Show HN: My first complete full stack web app, greekdeals.gr - hambos22
https://greekdeals.gr
======
hambos22
Hey HN,

I would like to present you my first full stack web app. A side project which
took me 1.5 years of great effort to complete, for the sole purpose to upgrade
my skills on many contexts outside of my daily job.

It's in greek language but if that bothers you, you can translate it to your
language using your browser functionality [0]

I would really appreciate to hear feedback from you. Reading HN all these
years, really altered my mindset which affected many design choices which I
had to make.

\----

Intro:

Greek Deals is a greek community where users can find and share -legit- deals
& offers across every commerce sector eg from amazon online deals to local
neighborhood market deals. To compel users to find & share deals, a point
system has been made. When user creates a deal and depending of how complete
it is (description, image, duration etc) he earns the analogous points. Users
can also vote for deals. Votes have exponential effect to points. Users can
redeem their points (WIP) for a variety of rewards (vouchers, netflix,
services etc).

---------------

→ **Exercise task**:
Reproduce the Show HN post about greekdeals.gr in full, word for word, from its title line to its last sentence.

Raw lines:
---------------

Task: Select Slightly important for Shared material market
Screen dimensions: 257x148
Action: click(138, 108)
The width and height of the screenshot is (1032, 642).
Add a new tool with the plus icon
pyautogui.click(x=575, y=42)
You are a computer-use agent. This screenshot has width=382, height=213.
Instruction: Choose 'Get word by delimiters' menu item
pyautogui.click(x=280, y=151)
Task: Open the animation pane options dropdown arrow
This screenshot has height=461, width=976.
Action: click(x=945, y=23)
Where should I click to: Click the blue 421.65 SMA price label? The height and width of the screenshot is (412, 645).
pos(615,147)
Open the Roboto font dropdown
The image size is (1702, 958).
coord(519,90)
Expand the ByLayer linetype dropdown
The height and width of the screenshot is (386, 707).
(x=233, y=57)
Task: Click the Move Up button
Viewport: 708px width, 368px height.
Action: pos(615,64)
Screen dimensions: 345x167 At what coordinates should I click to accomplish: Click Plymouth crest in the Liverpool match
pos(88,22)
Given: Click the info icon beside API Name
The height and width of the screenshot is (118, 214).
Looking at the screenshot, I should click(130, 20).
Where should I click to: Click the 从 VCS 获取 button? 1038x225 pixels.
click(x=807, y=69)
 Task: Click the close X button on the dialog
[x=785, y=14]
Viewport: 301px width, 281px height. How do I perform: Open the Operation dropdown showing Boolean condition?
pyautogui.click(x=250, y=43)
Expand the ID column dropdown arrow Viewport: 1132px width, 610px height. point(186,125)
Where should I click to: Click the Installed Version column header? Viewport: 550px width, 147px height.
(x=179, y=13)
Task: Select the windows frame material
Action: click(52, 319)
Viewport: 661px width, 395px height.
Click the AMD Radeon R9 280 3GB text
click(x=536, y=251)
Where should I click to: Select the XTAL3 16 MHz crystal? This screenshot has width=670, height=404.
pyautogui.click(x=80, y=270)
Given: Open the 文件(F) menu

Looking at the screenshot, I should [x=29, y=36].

---------------

→ **Task answer**:
Show HN: My first complete full stack web app, greekdeals.gr - hambos22
https://greekdeals.gr
======
hambos22
Hey HN,

I would like to present you my first full stack web app. A side project which
took me 1.5 years of great effort to complete, for the sole purpose to upgrade
my skills on many contexts outside of my daily job.

It's in greek language but if that bothers you, you can translate it to your
language using your browser functionality [0]

I would really appreciate to hear feedback from you. Reading HN all these
years, really altered my mindset which affected many design choices which I
had to make.

\----

Intro:

Greek Deals is a greek community where users can find and share -legit- deals
& offers across every commerce sector eg from amazon online deals to local
neighborhood market deals. To compel users to find & share deals, a point
system has been made. When user creates a deal and depending of how complete
it is (description, image, duration etc) he earns the analogous points. Users
can also vote for deals. Votes have exponential effect to points. Users can
redeem their points (WIP) for a variety of rewards (vouchers, netflix,
services etc).